Cumartesi, 28 Mayıs 2011 18:23

İlkeler mi yoksa menfaatler mi önemlidir?

Elbette ilke ve prensipler, menfaatlerden, çıkarlardan daha önemlidir. Zira “asa en tekrehü şey’ün vehüve hayrün leküm” yani sizin kerih(kötü) gördüğünüzde hayır vardır mealindeki ayet gereğince neyin bizim için hayır ve menfaatli olduğunu kısa aklımızla her daim göremeyiz. Bize yakışan ilkeli ve istişare ile hareket etmektir.

Bir cemaat ve insan topluluğundan söz ediliyor ise aralarındaki ilişkilere bakılır. Eğer burada menfaat ilişkileri geçerli ise bu topluluğa insan kalabalığı denir. Yok, menfaatten ziyade ilke, prensip ve idealler ön plana çıkmış ise işte ancak bu topluluğa “cemaat” denilebilir.

12 Haziranda yapılacak seçim için parti liderleri başta olmak üzere mebus adayları var güçleri ile çabalıyor seçilmeye çalışıyorlar. Bu uğurda emeğin yanında milyarlarca para harcanıyor. Sonradan “vah halimize, boş yere emek tüketmiş değerli vaktimizi zayi etmişiz” diyecek birçok insanı dinliyor işitiyoruz.

Varsın onlar çabalayadursunlar, biz bir Nur talebesi olarak ne yapılması gerektiğini düşünelim. Bediüzzaman’ın Risale-i Nur’larda siyaset ile ilgili bahislerine göz atalım.

“Bu zamanda ehl-i İslam’ın en mühim tehlikesi, fen ve felsefeden gelen dalalettir, kalblerin bozulması ve imanın zedelenmesidir. Bunun çareyi yeganesi Nurdur, nur göstermektir ki, kalbler ıslah olsun ve iman kurtulsun. Eğer siyaset topuzuyla hareket edilse, galebe çalınsa o kâfirler münafık derecesine iner. Münafık kâfirden daha fenadır. Demek topuz (siyaset) bu zamanda kalbi ıslah etmez. O vakit küfür kalbe girer saklanır, nifaka inkılab eder.

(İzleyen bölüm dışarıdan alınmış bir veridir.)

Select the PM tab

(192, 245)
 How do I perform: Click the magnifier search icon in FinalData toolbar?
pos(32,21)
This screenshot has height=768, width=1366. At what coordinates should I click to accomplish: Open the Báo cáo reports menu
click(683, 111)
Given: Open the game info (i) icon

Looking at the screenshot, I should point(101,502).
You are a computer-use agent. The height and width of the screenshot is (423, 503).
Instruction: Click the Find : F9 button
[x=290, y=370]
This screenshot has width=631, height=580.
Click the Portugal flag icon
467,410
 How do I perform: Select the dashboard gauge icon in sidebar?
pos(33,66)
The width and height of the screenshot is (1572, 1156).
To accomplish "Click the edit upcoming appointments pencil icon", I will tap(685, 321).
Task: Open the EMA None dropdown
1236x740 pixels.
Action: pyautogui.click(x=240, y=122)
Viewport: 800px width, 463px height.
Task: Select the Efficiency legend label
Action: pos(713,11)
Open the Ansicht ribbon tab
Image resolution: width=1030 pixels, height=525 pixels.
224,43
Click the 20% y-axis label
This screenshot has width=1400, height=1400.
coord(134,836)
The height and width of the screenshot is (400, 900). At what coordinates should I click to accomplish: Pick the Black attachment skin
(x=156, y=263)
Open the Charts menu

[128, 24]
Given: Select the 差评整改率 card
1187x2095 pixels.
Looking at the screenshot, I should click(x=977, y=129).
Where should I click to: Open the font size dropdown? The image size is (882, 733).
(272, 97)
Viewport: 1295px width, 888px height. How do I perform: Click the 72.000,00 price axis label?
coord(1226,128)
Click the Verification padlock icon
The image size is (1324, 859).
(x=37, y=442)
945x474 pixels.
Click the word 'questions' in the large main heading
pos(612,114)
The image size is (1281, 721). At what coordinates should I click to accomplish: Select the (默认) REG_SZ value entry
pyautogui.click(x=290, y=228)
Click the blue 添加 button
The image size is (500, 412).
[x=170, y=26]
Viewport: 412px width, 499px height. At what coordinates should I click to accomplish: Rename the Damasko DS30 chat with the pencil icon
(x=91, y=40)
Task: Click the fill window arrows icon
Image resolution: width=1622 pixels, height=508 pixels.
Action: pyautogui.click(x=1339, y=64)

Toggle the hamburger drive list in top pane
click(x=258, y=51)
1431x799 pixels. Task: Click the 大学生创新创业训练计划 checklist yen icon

Hem nur hem topuz ikisini, bu zamanda benim gibi bir aciz yapamaz ”

Eğer Bediüzzaman gibi bir zat iman hizmetini siyasetle yapamıyor ise dahi de olsa çok zeki ve becerikli insanların yapabilmesi mümkün değildir. Bu yüzden iman hizmetine talip olanların siyasete çok fazla bulaşmaması tavsiye edilir.

16 Lema’da geçen bu bahsin sonunda Bediüzzaman, her şeye gücü yeten Rabbimiz isterse dinimizin güzelliklerini “güneş gibi gösterebilir ve ucuz ve dağdağasız verebilir. Onun rahmetinden bekleriz ki, bize pahalı satmasın. Baştakilerin başlarına akıl ve kalplerine iman versin, yeter. O vakit kendi kendine iş düzelir” demektedir.

Yani siyasetçiler gibi bütün gücümüzü seçimlere hasretmeye gerek yoktur. Bize düşen istişare etmek, meşveret kararına uymaktır.

Unutmamak gerektir ki meşveret sonucunda alınan kararın isabetli olması şart değildir. Yanlış bir karar dahi olsa istişare ile olduğundan Kuran’ın emrine göre hareket edildiğinden bir sevap kazanılır. Yok, eğer isabet edilmiş ise nurun ala nurdur ve iki sevap kazanılmış olur.

Ben” meşverete göre hareket etmeyeceğim” diyen bir kardeşimiz ise isabetli dahi olsa (mesela seçimde doğru partiye oy vererek )mesuldür, zarara girme ihtimali çok büyüktür.

Yahu, bu dehşetli asırda bu kadar çok günah ile yaşayan insanlar nasıl kendilerine güvenebiliyorlar ve ben burnumun dikine göre gideceğim diye hareket ediyorlar. Hadi mesuliyet altına girip kendi şahsi düşüncene göre hareket ediyorsun, peki meşveret edip bir karar almış olan insanları insafsızcasına tenkit edip eleştirmek nedir? Hesap günü “niye kardeşlerin hakkında suizan ettin, onun fikirlerine saygı göstermedin? Denildiğinde ne cevap vereceksin.

Bediüzzaman’ın kardeşler arasında münakaşaya neden olan durumlar hakkında söylediği şu söz ile yazımızı güzelleştirip bir son verelim.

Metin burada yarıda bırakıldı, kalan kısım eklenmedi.